Our Expertise, Your Edge™



AuditOne Advisory: On The Horizon – The Current Expected Credit Losses (CECL) Model

AuditOne Advisory

From Bud Genovese, Chairman

Our Co-CEO Jeremy Taylor’s advisory below covers CECL and how to prepare now as it appears it will become a reality sooner than later. Please feel free to forward this informative presentation to any appropriate people in your bank.  And remember, contact us to best serve your risk management needs, as we are the industry leading expert for internal audit and credit review.  Thank you.  –Bud

“Waiting for CECL”

The Allowance for Loan and Lease Losses (ALLL) is a hugely important figure for financial institutions (FIs).  The current, Incurred Loss approach is laid out in the last significant guidance statement on the subject, FIL-105-2006, released back in 2006.  Now that everyone’s finally got themselves more or less comfortable with it, it’s all about to change.  FASB will soon be releasing guidance on the Current Expected Credit Loss (CECL) methodology.  It was expected last year, then Q2/15, now slated for later this year.

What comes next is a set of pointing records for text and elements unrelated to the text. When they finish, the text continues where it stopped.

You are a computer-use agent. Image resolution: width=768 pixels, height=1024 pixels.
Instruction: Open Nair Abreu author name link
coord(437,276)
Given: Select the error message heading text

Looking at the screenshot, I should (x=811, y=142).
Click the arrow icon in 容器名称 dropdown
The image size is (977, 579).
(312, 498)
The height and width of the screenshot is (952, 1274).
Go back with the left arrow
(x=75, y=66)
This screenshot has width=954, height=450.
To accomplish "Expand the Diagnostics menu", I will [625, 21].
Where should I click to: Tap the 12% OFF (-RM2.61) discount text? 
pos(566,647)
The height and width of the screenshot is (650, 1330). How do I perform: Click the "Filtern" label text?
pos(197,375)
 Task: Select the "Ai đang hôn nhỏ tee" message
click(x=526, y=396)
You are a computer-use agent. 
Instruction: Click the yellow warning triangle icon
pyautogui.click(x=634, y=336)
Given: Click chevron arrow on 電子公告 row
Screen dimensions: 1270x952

The main idea of CECL is that loss reserving should reflect losses expected over the life of a loan and not just losses already incurred (even if not yet recognized), or in standard current practice, losses expected over the next 12 months.  While the 2006 Qualitative & Environmental adjustments (or “Q-factors”) bridge between the historical loss period and today’s conditions and circumstances, you can think of CECL as requiring you to do the same thing out through each loan’s remaining life.  In practical terms, “expected” implies some measure of long-term average losses for that type of loan (i.e., based on its type, industry, location, vintage, etc.), before applying Q-factors. It’s less clear how scenario effects might also be incorporated.  (The literature on this subject generally emphasizes holding reserves against expected losses and capital against the unexpected (or adverse scenario, right-tail) losses.  It remains to be seen how this potential double-counting of reserves and capital will play out.)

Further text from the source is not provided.